** Opening Data listing block **

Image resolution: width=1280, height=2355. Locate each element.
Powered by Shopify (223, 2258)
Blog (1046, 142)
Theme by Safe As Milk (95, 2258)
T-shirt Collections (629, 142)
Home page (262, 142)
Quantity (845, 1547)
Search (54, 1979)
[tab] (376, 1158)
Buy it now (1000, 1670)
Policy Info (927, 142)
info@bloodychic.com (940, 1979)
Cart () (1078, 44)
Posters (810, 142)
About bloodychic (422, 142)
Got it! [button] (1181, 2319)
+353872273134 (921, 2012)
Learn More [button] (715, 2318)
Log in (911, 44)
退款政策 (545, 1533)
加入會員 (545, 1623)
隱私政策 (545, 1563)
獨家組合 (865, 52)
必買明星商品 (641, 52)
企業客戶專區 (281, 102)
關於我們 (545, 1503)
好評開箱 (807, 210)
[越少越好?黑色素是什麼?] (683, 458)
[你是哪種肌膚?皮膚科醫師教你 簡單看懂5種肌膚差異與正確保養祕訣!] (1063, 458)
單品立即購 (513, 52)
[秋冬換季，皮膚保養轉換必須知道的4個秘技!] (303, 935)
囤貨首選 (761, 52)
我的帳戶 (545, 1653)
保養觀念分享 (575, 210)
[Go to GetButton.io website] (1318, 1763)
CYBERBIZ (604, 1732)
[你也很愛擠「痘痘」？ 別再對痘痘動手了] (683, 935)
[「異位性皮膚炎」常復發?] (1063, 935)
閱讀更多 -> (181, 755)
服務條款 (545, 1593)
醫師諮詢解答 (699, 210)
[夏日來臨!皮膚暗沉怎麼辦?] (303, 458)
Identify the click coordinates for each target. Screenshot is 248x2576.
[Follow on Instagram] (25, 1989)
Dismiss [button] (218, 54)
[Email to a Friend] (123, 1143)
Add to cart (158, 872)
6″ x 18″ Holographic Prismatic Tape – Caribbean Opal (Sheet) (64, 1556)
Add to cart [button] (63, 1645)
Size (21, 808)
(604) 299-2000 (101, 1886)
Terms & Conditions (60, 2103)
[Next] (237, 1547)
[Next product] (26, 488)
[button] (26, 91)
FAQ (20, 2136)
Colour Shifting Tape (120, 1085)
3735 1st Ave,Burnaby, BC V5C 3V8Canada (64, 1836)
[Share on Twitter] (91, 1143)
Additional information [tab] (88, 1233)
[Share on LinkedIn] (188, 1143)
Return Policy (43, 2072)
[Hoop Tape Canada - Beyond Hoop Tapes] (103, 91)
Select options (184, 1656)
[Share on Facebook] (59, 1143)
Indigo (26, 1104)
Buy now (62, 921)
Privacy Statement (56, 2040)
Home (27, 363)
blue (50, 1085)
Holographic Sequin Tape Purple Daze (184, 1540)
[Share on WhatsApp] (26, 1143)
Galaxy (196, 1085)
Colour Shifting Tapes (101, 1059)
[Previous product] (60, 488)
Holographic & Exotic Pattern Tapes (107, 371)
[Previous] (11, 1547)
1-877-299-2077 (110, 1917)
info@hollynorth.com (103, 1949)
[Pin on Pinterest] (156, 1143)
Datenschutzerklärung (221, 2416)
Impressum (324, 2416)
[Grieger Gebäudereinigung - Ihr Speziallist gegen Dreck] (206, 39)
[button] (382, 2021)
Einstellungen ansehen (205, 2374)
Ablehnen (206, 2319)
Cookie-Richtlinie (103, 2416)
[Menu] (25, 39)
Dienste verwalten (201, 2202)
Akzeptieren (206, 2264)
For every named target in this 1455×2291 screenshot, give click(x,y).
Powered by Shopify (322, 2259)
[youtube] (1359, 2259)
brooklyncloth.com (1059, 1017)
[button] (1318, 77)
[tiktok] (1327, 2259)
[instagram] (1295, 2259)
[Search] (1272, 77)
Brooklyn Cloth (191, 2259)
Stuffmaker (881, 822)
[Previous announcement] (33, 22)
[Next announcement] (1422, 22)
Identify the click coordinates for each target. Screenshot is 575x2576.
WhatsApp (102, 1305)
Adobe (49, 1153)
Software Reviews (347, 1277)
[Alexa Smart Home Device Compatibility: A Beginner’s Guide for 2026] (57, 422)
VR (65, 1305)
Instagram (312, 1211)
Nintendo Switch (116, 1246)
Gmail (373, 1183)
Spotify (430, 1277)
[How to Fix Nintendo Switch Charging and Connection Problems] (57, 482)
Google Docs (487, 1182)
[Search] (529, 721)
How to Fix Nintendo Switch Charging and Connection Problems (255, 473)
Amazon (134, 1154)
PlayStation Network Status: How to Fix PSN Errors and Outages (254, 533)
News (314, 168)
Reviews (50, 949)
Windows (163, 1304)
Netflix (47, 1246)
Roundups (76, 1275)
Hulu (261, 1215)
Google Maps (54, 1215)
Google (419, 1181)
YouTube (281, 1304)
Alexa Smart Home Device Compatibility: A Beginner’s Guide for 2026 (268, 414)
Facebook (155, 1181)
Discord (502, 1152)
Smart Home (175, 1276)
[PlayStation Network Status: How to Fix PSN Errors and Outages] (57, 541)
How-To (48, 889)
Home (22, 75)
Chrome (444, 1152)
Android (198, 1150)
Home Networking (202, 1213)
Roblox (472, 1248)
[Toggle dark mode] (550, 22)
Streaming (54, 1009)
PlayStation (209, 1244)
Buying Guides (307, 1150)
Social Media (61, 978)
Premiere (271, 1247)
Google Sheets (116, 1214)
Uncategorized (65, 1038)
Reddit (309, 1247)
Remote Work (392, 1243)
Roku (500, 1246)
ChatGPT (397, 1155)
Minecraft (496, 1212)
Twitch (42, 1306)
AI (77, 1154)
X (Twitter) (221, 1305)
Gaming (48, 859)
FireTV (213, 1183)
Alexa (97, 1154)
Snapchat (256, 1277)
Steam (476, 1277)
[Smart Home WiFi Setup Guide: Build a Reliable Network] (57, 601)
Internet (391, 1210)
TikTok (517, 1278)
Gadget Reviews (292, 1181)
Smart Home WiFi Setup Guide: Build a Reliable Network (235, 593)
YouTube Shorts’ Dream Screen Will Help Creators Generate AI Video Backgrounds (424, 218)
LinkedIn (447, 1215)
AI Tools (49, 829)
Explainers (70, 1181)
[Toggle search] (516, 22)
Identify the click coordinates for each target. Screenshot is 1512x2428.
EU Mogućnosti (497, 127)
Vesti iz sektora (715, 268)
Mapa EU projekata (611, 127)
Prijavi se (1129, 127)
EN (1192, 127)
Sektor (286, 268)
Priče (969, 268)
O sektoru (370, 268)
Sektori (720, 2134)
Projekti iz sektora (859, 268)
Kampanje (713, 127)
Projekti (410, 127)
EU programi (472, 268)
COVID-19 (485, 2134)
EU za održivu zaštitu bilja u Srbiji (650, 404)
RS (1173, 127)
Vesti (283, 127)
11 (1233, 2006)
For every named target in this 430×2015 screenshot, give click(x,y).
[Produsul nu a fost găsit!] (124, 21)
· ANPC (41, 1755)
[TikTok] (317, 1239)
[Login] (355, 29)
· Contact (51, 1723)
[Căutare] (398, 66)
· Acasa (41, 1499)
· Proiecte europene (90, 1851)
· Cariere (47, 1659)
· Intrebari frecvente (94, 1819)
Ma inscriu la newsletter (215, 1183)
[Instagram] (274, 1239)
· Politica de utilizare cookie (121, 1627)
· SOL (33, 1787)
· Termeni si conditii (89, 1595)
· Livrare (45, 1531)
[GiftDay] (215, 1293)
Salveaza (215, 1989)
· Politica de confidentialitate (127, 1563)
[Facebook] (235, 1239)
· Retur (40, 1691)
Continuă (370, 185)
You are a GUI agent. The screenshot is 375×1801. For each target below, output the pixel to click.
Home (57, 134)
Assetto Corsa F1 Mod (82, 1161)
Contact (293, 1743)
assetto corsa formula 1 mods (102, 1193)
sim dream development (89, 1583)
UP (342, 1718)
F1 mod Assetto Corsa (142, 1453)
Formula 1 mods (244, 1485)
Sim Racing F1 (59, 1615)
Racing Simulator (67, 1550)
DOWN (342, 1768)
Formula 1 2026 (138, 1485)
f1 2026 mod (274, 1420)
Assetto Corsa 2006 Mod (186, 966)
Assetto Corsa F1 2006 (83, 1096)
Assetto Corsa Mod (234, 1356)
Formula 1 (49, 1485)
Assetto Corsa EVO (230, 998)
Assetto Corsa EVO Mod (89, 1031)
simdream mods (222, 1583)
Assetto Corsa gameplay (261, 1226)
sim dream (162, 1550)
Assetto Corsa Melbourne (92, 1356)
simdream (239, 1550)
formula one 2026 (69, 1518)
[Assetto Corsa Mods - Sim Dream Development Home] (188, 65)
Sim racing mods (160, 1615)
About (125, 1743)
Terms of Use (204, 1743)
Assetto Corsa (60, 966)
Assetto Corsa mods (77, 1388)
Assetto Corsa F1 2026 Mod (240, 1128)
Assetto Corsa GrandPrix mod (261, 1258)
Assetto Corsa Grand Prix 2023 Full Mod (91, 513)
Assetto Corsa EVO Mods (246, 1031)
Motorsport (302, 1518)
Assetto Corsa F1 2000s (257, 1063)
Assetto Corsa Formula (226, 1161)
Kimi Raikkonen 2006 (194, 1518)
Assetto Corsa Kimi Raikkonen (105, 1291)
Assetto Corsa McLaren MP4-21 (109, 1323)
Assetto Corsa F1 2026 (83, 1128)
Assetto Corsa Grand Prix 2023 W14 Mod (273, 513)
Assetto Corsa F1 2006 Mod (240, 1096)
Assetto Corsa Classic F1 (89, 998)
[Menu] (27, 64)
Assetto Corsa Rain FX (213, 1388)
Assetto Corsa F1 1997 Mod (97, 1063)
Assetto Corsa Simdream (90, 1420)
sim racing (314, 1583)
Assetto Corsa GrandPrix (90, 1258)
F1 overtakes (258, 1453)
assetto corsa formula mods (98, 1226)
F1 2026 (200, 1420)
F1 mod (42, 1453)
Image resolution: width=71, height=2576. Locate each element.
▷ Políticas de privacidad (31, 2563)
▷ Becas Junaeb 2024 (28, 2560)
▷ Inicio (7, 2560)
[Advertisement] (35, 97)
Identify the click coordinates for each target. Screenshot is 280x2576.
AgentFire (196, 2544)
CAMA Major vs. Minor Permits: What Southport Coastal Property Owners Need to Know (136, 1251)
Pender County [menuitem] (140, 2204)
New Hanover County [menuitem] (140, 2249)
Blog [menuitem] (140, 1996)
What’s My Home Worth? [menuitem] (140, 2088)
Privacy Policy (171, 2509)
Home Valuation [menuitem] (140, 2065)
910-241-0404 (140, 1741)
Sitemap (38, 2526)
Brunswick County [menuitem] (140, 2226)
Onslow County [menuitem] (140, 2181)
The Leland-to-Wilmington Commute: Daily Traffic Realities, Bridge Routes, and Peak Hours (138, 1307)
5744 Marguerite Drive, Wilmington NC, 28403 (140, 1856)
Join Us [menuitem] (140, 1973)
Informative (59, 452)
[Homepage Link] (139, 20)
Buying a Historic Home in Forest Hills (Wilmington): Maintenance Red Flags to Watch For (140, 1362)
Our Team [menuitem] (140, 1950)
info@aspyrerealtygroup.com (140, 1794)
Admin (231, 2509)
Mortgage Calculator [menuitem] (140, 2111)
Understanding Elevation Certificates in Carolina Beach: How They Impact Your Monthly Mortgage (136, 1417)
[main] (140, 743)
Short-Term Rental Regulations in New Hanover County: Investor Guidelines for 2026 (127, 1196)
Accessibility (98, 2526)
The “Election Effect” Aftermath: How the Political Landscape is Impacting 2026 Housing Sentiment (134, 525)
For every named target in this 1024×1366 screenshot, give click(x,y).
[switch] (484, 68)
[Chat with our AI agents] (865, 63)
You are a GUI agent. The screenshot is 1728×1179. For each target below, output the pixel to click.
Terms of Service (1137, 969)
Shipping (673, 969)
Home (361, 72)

** Closing Data listing block **

* **Goal of the exercise**
Please give an exact copy of the entries above, from the line with "[Smart Home WiFi" down to the line with "Screenshot is 1512x2428.", inclusive, and nothing else.

* **Task output**
[Smart Home WiFi Setup Guide: Build a Reliable Network] (57, 601)
Internet (391, 1210)
TikTok (517, 1278)
Gadget Reviews (292, 1181)
Smart Home WiFi Setup Guide: Build a Reliable Network (235, 593)
YouTube Shorts’ Dream Screen Will Help Creators Generate AI Video Backgrounds (424, 218)
LinkedIn (447, 1215)
AI Tools (49, 829)
Explainers (70, 1181)
[Toggle search] (516, 22)
Identify the click coordinates for each target. Screenshot is 1512x2428.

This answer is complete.